▶ Dataset excerpts
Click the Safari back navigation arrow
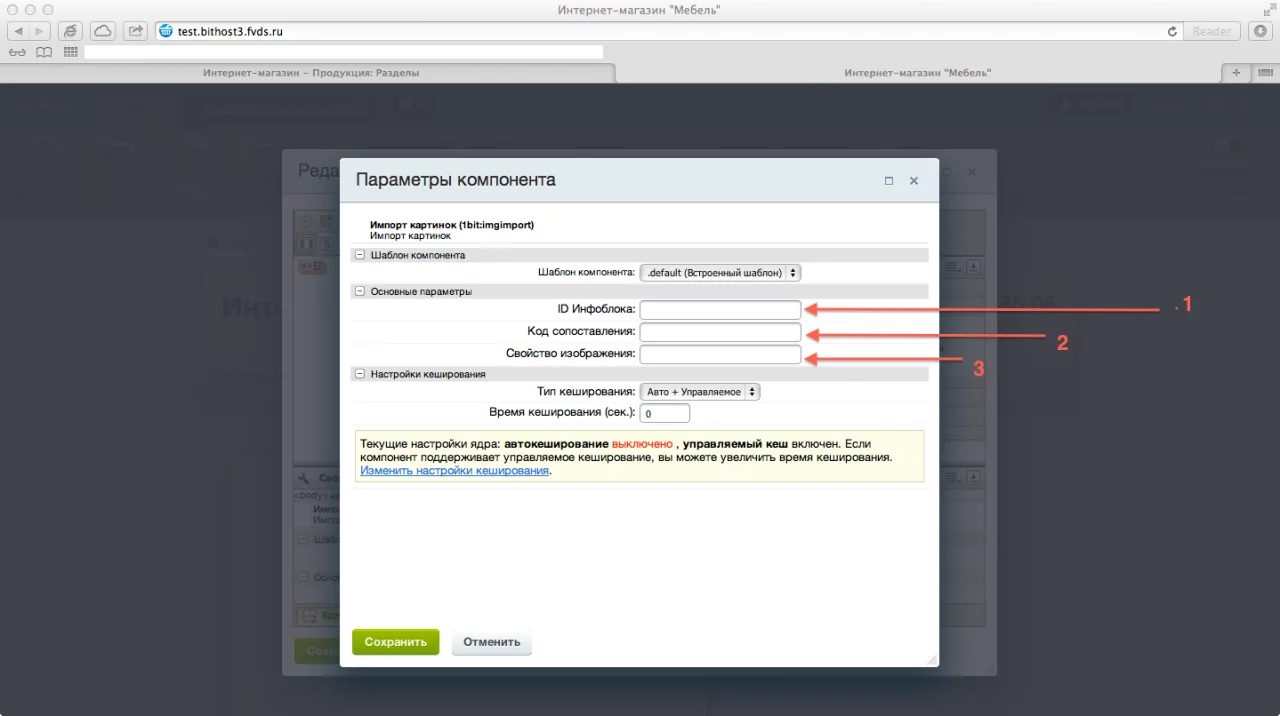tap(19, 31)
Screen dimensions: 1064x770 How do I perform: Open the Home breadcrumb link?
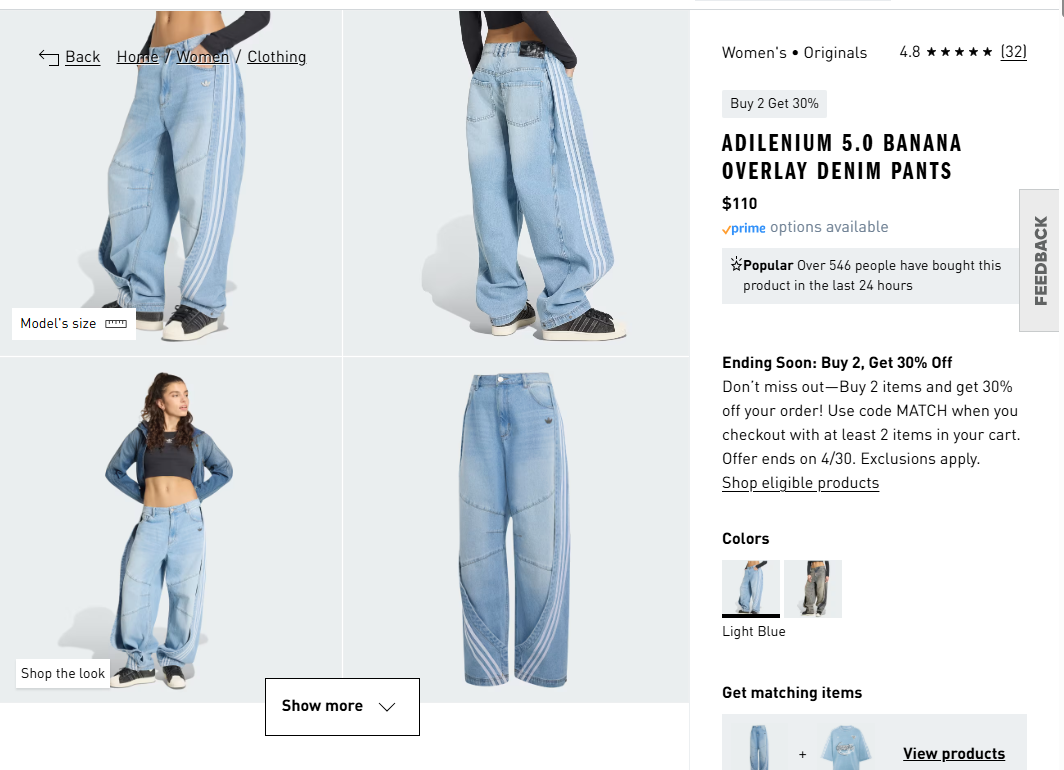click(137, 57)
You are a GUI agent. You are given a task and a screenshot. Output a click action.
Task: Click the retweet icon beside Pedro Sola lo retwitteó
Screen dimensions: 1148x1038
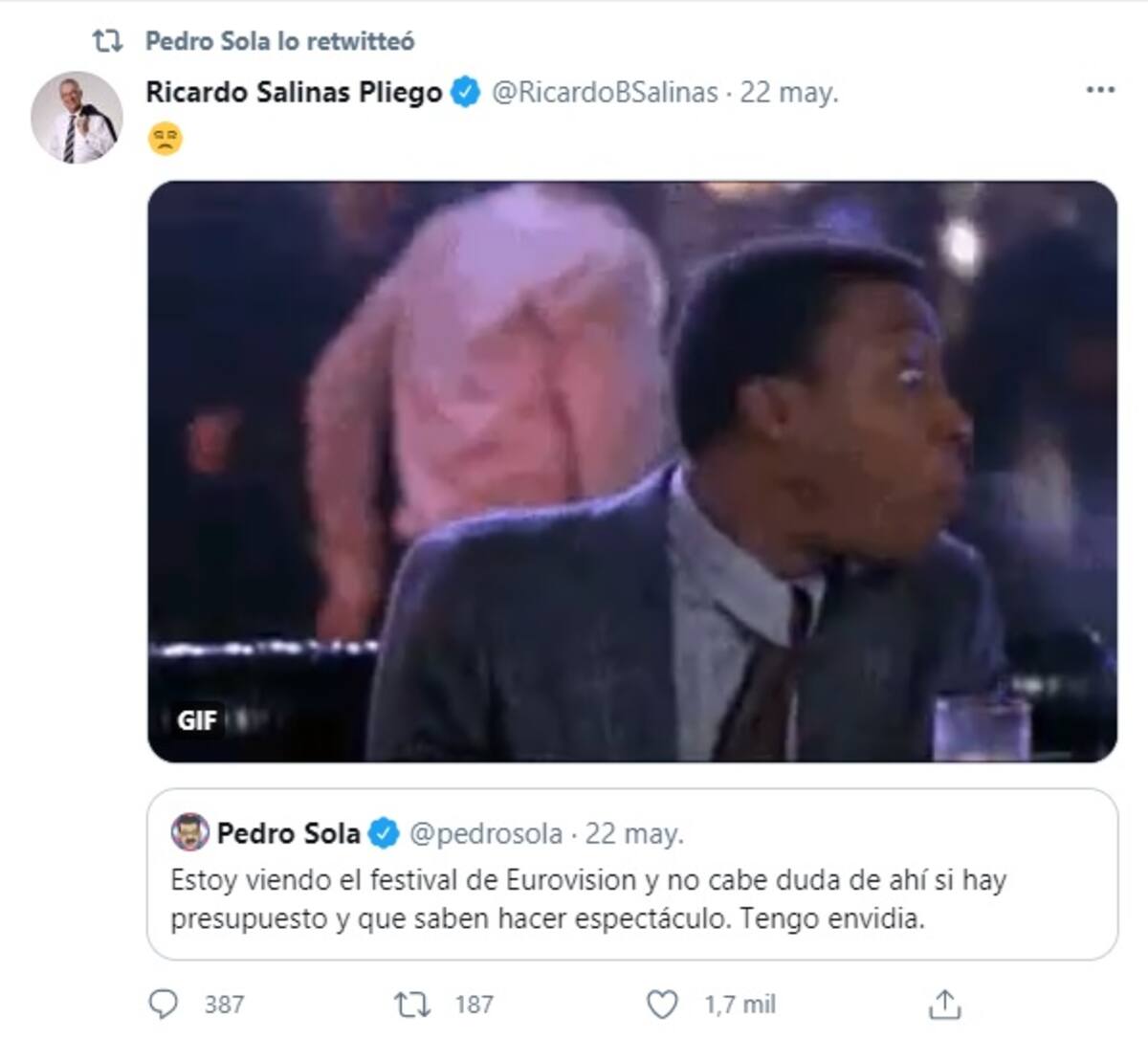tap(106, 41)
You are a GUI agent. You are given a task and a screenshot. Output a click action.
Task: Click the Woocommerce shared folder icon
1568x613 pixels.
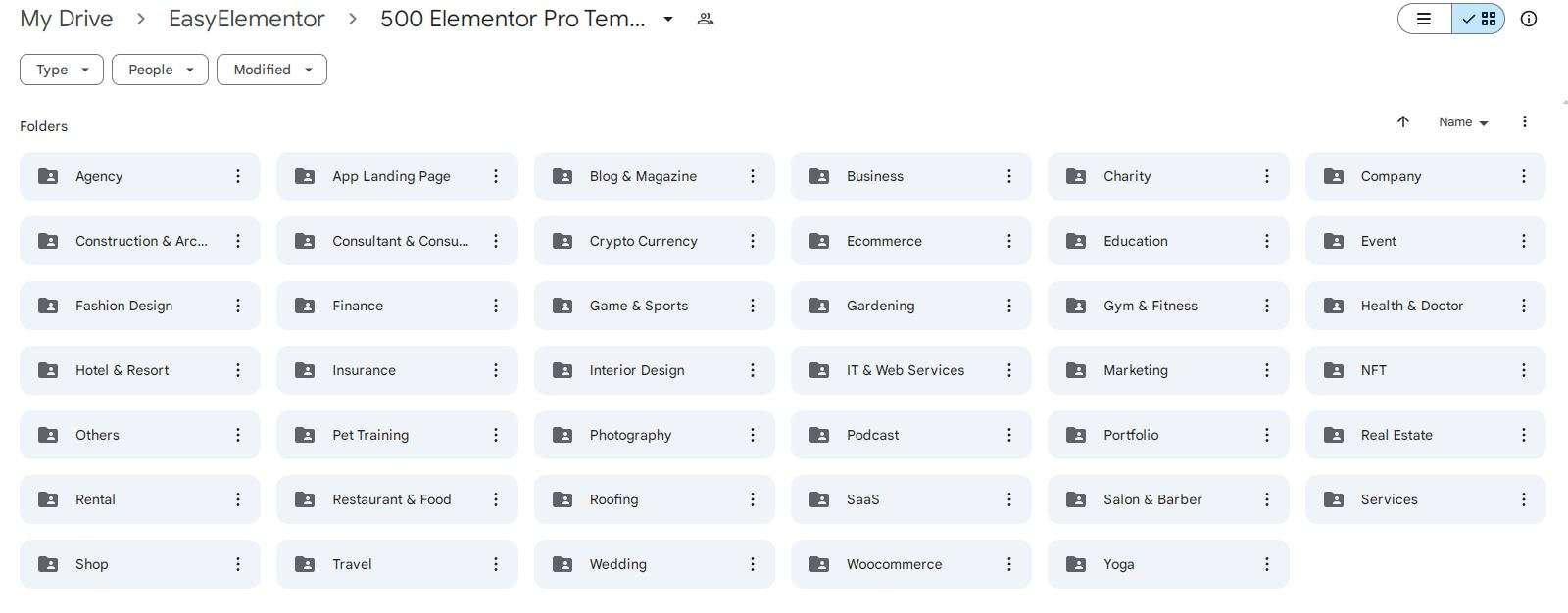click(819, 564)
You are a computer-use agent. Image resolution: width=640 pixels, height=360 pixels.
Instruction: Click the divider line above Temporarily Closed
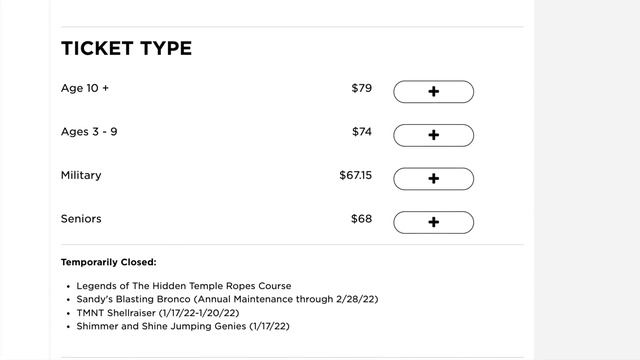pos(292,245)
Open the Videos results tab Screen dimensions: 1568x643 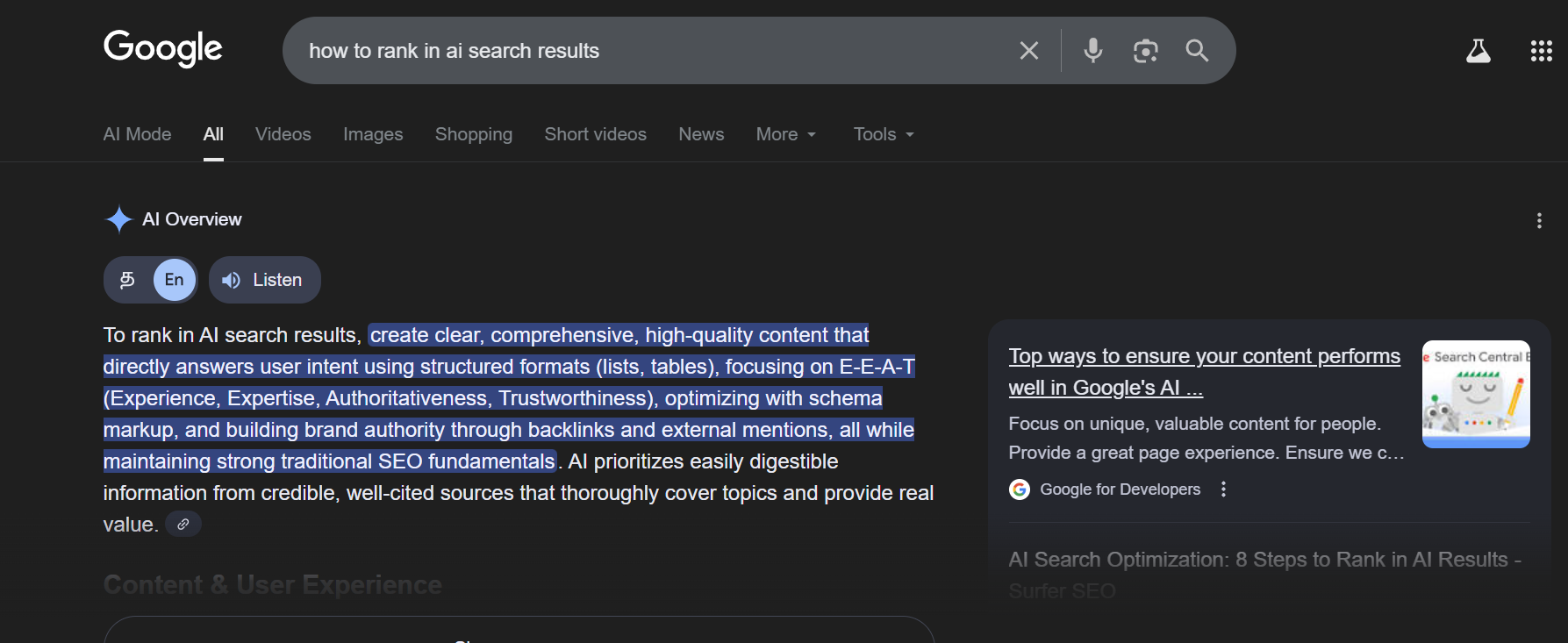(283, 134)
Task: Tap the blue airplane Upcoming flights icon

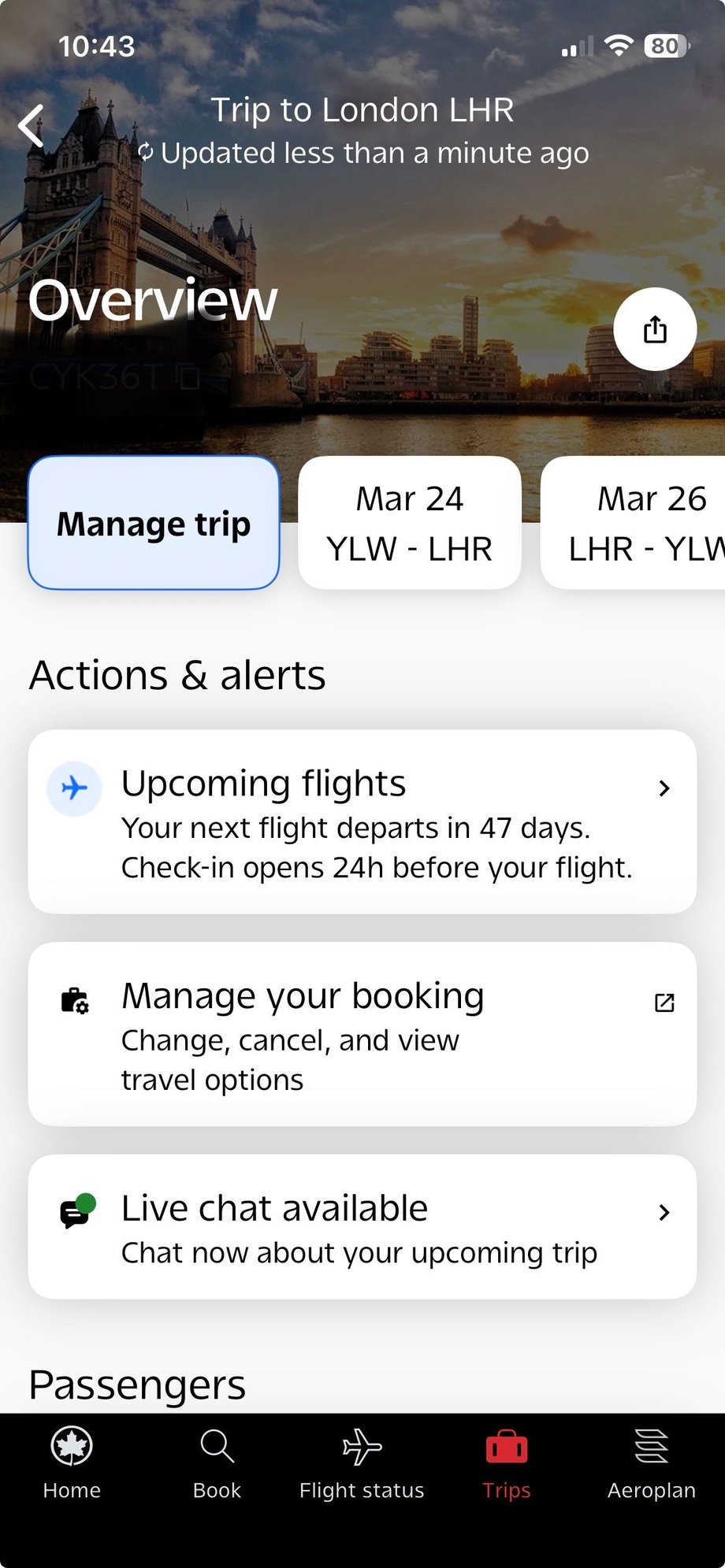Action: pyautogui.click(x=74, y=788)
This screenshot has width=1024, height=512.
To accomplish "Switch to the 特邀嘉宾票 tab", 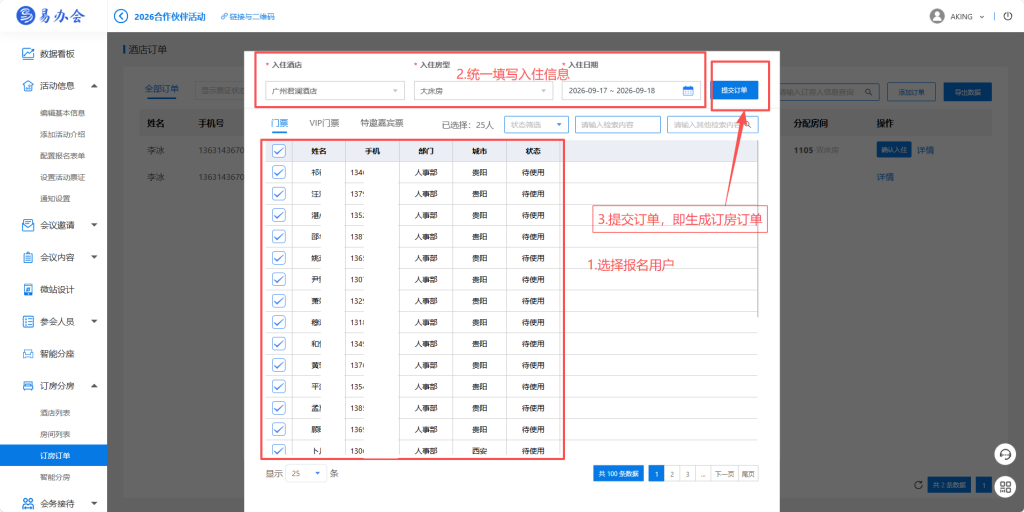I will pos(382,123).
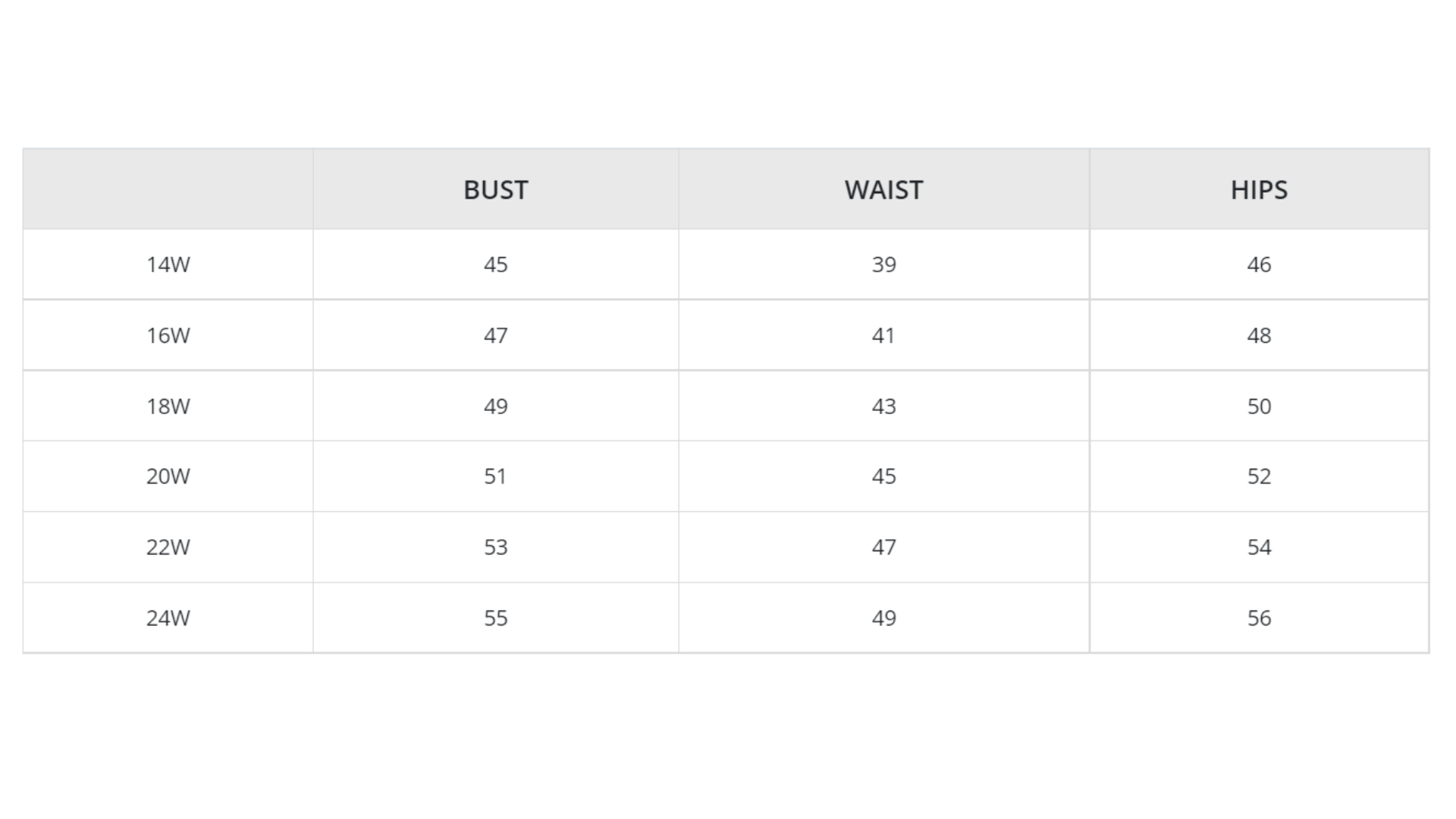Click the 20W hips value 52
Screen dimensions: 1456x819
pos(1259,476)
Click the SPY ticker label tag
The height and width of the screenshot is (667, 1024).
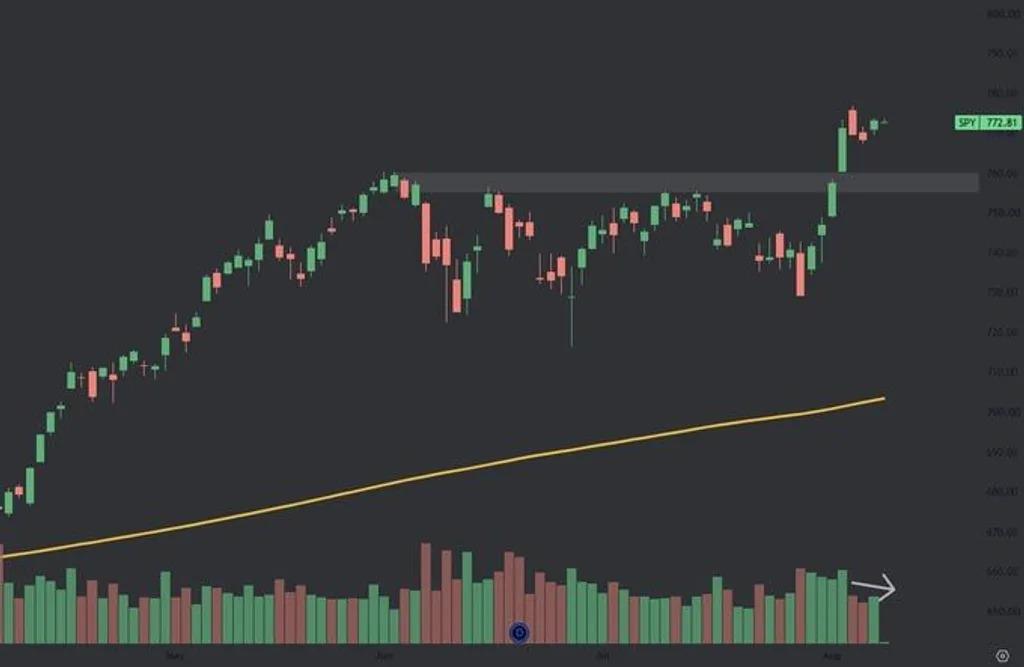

▶ Exercise objective
Copy all lines of the preceding data that hold the word "height".

▶ Task solution
You are a computer-use agent. Image resolution: width=640 pixels, height=360 pixels.
This screenshot has width=1024, height=512.
The height and width of the screenshot is (667, 1024).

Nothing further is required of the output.